Christians pray to God that he will cause his righteousness to appear and dwell on a new earth under a new heaven. Meanwhile they act in accordance with their prayer as people who are responsible for the rule of human righteousness, that is, for the preservation and renewal, the deepening and extending, of the divinely ordained human safeguards of human rights, human freedom, and human peace on earth” (The Christian Life 205)

“Invocation of God in and with [the Lord’s] prayer, obedient human action in this vertical direction, implies (as the same obedient human action) the horizontal of a corresponding human, and therefore provisional, attitude and mode of conduct…Thus to pray the prayer does not excuse [Christians] from provisionally rebelling and battling the disorder in their own human thoughts and words and works” (The Christian Life 212-213). 

“The heart of the Christian ethos is that those who are free and summoned to pray ‘Thy kingdom come’ are also freed and summoned to use their freedom to obey the common that is given therewith and to live for their part with a view to the coming kingdom” (The Christian Life 263). 

“And this means that theological work must really and truly take place in the form of a liturgical act, as invocation of God, and as prayer” (Evangelical Theology 164).

“Prayer without study would be empty.  Study without prayer would be blind” (Evangelical Theology 15). 
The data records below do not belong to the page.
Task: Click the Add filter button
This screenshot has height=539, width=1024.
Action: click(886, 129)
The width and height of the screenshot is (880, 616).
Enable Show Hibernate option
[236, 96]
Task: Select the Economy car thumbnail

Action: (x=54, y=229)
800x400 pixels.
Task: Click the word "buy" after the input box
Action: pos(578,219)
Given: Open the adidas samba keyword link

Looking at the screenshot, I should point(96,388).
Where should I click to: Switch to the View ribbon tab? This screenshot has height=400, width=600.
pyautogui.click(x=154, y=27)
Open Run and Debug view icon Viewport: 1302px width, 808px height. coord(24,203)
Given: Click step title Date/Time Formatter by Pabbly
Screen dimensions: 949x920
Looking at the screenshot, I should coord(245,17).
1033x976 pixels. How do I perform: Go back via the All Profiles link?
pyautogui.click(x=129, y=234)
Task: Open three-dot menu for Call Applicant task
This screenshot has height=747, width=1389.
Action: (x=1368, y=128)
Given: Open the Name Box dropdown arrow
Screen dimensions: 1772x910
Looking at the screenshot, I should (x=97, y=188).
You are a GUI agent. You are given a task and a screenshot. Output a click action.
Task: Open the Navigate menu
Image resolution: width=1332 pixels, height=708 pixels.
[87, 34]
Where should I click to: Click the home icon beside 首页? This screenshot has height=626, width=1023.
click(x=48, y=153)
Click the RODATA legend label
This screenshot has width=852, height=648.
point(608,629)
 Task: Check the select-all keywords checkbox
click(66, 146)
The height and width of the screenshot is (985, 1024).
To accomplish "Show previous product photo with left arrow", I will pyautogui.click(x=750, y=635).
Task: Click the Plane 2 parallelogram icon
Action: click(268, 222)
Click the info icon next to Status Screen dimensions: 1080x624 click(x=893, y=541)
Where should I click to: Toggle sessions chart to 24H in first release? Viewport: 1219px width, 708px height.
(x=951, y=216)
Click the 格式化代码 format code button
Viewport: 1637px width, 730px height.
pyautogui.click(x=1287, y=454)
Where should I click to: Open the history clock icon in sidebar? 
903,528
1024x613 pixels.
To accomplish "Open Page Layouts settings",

*As much as I love Barth’s works, Dr. Daniel Migliore is correct to note Barths lack of engagement with lament in his writings on prayer (see “Freedom to Pray” in Karl Barth’s, Prayer).  However, I wonder if lament was somewhat assumed when Barth suggested prayers as the beginning of a revolt against the disorder of the world.  In other words, was Barth constantly lamenting the chaos that sought to claim sovereignty over God’s creation?  Would this not serve as reason to aid in such confessions as the Declaration at Barmen?